Text block
+---+

To answer these questions, we first present the experimental setup for the three tasks.

5.1 Colored Digit Recognition

Dataset. Li et al. [43] first introduced the Colored MNIST dataset, where the color for the 10 classes is made distinctive from each other. We observed that the training and testing sets still follow an I.I.D property, which is, however, deficient to evaluate the modality bias problem. To this end, we proposed to perturb the color assignment for these two sets. In our experiments, we mainly tested the model performance on the newly curated OoD Colored MNIST dataset.

Evaluation Metric. We adopted the standard accuracy metric for this experiment.

Tested Baselines. As the Colored MNIST dataset is relatively simple to address, therefore, a two-layer MLPs, LeNet [40] as well as a slightly cumbersome ResNet18 [29] baselines are utilized. In addition, we also compared with two approaches working on the bias problem, i.e., Repair [43] and BiaSwap [38]. And we ran each method for five times and reported the averaged accuracy.

5.2 Visual Question Answering

Datasets. We justified our proposed method on the two VQA-CP datasets: VQA-CP v2 and VQA-CP v1 [1], which are widely accepted benchmarks for evaluating the models’ capability to overcome the language prior problem. The VQA-CP v2 and VQA-CP v1 datasets consist of \(\sim\)122 K images, \(\sim\)658 K questions and \(\sim\)6.6 M answers, and \(\sim\)122 K images, \(\sim\)370 K questions, and \(\sim\)3.7 M answers, respectively. Moreover, the answer distribution per question type is significantly different between training and testing sets (OoD property). For all the datasets, the answers are divided into three categories: Y/N, Num, and Other.

Evaluation Metric. We adopted the standard metric in VQA for evaluation [4]. For each predicted answer a, the accuracy is computed as (13) \(\begin{equation} Acc = \text{min} \left(1, \frac{\#\text{humans that provide answer $a$}}{3}\right). \end{equation}\) Note that each question is answered by 10 annotators, and this metric takes the human disagreement into consideration [4, 24].

+---+

Collected material
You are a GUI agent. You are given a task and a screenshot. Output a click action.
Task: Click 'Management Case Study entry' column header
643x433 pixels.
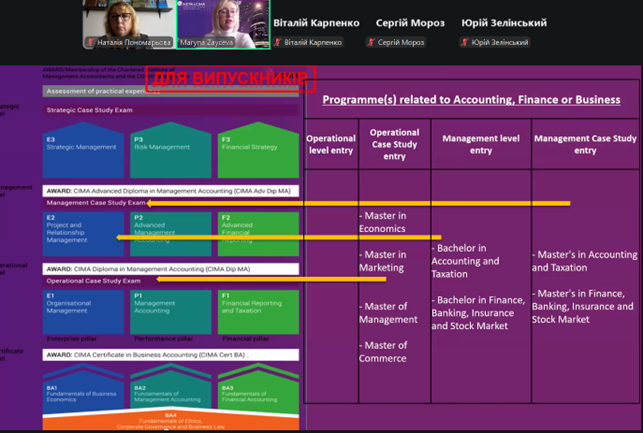585,144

+---+

Task prompt
Do these statements agree with the experimental setup text? For each, answer yes or no and quote the words of the text that decide it. 1. Each method in the colored digit experiment was run five times, with the averaged accuracy reported. 2. In the VQA-CP datasets, the answers fall into two categories. 3. Each question is answered by 10 annotators.

Exercise response
1. Yes: "we ran each method for five times and reported the averaged accuracy."
2. No: "the answers are divided into three categories: Y/N, Num, and Other."
3. Yes: "each question is answered by 10 annotators"